*Exercise directions*.
All of the data needs to come back exactly as written.

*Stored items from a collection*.
-----
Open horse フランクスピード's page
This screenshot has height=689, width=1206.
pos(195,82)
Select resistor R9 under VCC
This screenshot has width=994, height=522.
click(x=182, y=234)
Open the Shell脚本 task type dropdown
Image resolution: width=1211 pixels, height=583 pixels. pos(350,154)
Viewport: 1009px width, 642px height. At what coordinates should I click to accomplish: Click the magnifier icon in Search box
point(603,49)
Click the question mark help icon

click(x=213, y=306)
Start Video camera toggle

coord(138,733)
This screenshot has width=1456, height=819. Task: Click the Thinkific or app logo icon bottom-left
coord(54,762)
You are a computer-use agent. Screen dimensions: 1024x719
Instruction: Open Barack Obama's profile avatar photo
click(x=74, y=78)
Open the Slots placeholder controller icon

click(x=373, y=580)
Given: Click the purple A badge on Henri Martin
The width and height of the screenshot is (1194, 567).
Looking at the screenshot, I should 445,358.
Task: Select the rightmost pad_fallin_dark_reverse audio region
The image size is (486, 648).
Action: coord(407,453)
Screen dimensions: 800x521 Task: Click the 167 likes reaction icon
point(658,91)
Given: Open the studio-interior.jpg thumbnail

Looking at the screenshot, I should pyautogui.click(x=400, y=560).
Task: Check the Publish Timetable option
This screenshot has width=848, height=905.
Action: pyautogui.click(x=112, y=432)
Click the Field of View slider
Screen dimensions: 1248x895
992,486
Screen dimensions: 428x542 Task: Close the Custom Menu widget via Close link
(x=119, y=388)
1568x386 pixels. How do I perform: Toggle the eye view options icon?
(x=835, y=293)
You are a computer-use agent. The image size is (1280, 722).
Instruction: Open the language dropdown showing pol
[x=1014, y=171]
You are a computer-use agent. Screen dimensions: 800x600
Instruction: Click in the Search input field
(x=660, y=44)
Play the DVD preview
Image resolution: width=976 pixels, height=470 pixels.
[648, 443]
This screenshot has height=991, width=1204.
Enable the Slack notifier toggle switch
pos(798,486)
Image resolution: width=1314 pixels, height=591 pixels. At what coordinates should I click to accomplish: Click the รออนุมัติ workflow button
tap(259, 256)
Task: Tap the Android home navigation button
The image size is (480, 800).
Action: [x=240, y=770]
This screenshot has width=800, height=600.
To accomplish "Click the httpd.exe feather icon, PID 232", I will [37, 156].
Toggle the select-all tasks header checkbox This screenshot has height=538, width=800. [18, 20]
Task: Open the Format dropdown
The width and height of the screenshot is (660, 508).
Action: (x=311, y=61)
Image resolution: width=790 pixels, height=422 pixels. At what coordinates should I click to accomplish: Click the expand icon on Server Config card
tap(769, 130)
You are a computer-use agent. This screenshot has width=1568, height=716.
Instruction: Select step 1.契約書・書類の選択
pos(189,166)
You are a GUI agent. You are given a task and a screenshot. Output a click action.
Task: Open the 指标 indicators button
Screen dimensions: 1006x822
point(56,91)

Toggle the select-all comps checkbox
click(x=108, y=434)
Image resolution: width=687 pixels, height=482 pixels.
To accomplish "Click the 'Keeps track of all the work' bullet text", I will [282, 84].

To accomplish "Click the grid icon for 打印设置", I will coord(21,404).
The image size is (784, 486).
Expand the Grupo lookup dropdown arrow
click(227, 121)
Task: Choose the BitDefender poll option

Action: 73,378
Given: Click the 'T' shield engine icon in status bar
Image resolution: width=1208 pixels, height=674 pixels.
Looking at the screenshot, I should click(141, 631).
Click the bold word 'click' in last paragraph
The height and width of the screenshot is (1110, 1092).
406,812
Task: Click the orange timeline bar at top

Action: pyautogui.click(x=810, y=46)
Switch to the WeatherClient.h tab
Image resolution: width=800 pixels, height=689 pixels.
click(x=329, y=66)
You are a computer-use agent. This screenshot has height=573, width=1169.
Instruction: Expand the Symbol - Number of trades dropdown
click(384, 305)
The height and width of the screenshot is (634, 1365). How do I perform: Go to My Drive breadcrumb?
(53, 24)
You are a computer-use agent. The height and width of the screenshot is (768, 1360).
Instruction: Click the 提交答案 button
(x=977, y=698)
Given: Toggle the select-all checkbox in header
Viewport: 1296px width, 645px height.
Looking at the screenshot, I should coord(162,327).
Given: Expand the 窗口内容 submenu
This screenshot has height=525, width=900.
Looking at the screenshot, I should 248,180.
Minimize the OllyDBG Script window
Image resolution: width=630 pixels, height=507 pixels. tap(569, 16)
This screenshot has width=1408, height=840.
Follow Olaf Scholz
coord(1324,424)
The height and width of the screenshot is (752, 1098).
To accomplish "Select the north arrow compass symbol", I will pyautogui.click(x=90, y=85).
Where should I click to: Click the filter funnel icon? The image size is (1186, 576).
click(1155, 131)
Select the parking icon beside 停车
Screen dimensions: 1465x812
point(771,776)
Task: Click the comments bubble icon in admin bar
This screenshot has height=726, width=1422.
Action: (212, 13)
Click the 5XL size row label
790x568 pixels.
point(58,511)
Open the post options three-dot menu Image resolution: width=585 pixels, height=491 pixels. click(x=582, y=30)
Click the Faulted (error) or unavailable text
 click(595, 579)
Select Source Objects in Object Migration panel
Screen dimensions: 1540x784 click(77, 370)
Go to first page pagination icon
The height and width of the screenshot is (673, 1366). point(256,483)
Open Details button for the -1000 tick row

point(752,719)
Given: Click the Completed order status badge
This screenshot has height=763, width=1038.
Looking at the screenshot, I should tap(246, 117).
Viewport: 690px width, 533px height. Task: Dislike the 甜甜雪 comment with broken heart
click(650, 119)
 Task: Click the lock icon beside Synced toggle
-----
*Expected answer*.
Open horse フランクスピード's page
This screenshot has height=689, width=1206.
pos(195,82)
Select resistor R9 under VCC
This screenshot has width=994, height=522.
click(x=182, y=234)
Open the Shell脚本 task type dropdown
Image resolution: width=1211 pixels, height=583 pixels. pos(350,154)
Viewport: 1009px width, 642px height. At what coordinates should I click to accomplish: Click the magnifier icon in Search box
point(603,49)
Click the question mark help icon

click(x=213, y=306)
Start Video camera toggle

coord(138,733)
This screenshot has width=1456, height=819. Task: Click the Thinkific or app logo icon bottom-left
coord(54,762)
You are a computer-use agent. Screen dimensions: 1024x719
Instruction: Open Barack Obama's profile avatar photo
click(x=74, y=78)
Open the Slots placeholder controller icon

click(x=373, y=580)
Given: Click the purple A badge on Henri Martin
The width and height of the screenshot is (1194, 567).
Looking at the screenshot, I should 445,358.
Task: Select the rightmost pad_fallin_dark_reverse audio region
The image size is (486, 648).
Action: coord(407,453)
Screen dimensions: 800x521 Task: Click the 167 likes reaction icon
point(658,91)
Given: Open the studio-interior.jpg thumbnail

Looking at the screenshot, I should pyautogui.click(x=400, y=560).
Task: Check the Publish Timetable option
This screenshot has width=848, height=905.
Action: pyautogui.click(x=112, y=432)
Click the Field of View slider
Screen dimensions: 1248x895
992,486
Screen dimensions: 428x542 Task: Close the Custom Menu widget via Close link
(x=119, y=388)
1568x386 pixels. How do I perform: Toggle the eye view options icon?
(x=835, y=293)
You are a computer-use agent. The image size is (1280, 722).
Instruction: Open the language dropdown showing pol
[x=1014, y=171]
You are a computer-use agent. Screen dimensions: 800x600
Instruction: Click in the Search input field
(x=660, y=44)
Play the DVD preview
Image resolution: width=976 pixels, height=470 pixels.
[648, 443]
This screenshot has height=991, width=1204.
Enable the Slack notifier toggle switch
pos(798,486)
Image resolution: width=1314 pixels, height=591 pixels. At what coordinates should I click to accomplish: Click the รออนุมัติ workflow button
tap(259, 256)
Task: Tap the Android home navigation button
The image size is (480, 800).
Action: [x=240, y=770]
This screenshot has width=800, height=600.
To accomplish "Click the httpd.exe feather icon, PID 232", I will [37, 156].
Toggle the select-all tasks header checkbox This screenshot has height=538, width=800. [18, 20]
Task: Open the Format dropdown
The width and height of the screenshot is (660, 508).
Action: (x=311, y=61)
Image resolution: width=790 pixels, height=422 pixels. At what coordinates should I click to accomplish: Click the expand icon on Server Config card
tap(769, 130)
You are a computer-use agent. This screenshot has width=1568, height=716.
Instruction: Select step 1.契約書・書類の選択
pos(189,166)
You are a GUI agent. You are given a task and a screenshot. Output a click action.
Task: Open the 指标 indicators button
Screen dimensions: 1006x822
point(56,91)

Toggle the select-all comps checkbox
click(x=108, y=434)
Image resolution: width=687 pixels, height=482 pixels.
To accomplish "Click the 'Keeps track of all the work' bullet text", I will [282, 84].

To accomplish "Click the grid icon for 打印设置", I will coord(21,404).
The image size is (784, 486).
Expand the Grupo lookup dropdown arrow
click(227, 121)
Task: Choose the BitDefender poll option

Action: 73,378
Given: Click the 'T' shield engine icon in status bar
Image resolution: width=1208 pixels, height=674 pixels.
Looking at the screenshot, I should click(141, 631).
Click the bold word 'click' in last paragraph
The height and width of the screenshot is (1110, 1092).
406,812
Task: Click the orange timeline bar at top

Action: pyautogui.click(x=810, y=46)
Switch to the WeatherClient.h tab
Image resolution: width=800 pixels, height=689 pixels.
click(x=329, y=66)
You are a computer-use agent. This screenshot has height=573, width=1169.
Instruction: Expand the Symbol - Number of trades dropdown
click(384, 305)
The height and width of the screenshot is (634, 1365). How do I perform: Go to My Drive breadcrumb?
(53, 24)
You are a computer-use agent. The height and width of the screenshot is (768, 1360).
Instruction: Click the 提交答案 button
(x=977, y=698)
Given: Toggle the select-all checkbox in header
Viewport: 1296px width, 645px height.
Looking at the screenshot, I should coord(162,327).
Given: Expand the 窗口内容 submenu
This screenshot has height=525, width=900.
Looking at the screenshot, I should 248,180.
Minimize the OllyDBG Script window
Image resolution: width=630 pixels, height=507 pixels. tap(569, 16)
This screenshot has width=1408, height=840.
Follow Olaf Scholz
coord(1324,424)
The height and width of the screenshot is (752, 1098).
To accomplish "Select the north arrow compass symbol", I will pyautogui.click(x=90, y=85).
Where should I click to: Click the filter funnel icon? The image size is (1186, 576).
click(1155, 131)
Select the parking icon beside 停车
Screen dimensions: 1465x812
point(771,776)
Task: Click the comments bubble icon in admin bar
This screenshot has height=726, width=1422.
Action: (212, 13)
Click the 5XL size row label
790x568 pixels.
point(58,511)
Open the post options three-dot menu Image resolution: width=585 pixels, height=491 pixels. click(x=582, y=30)
Click the Faulted (error) or unavailable text
 click(595, 579)
Select Source Objects in Object Migration panel
Screen dimensions: 1540x784 click(77, 370)
Go to first page pagination icon
The height and width of the screenshot is (673, 1366). point(256,483)
Open Details button for the -1000 tick row

point(752,719)
Given: Click the Completed order status badge
This screenshot has height=763, width=1038.
Looking at the screenshot, I should tap(246, 117).
Viewport: 690px width, 533px height. Task: Dislike the 甜甜雪 comment with broken heart
click(650, 119)
 Task: Click the lock icon beside Synced toggle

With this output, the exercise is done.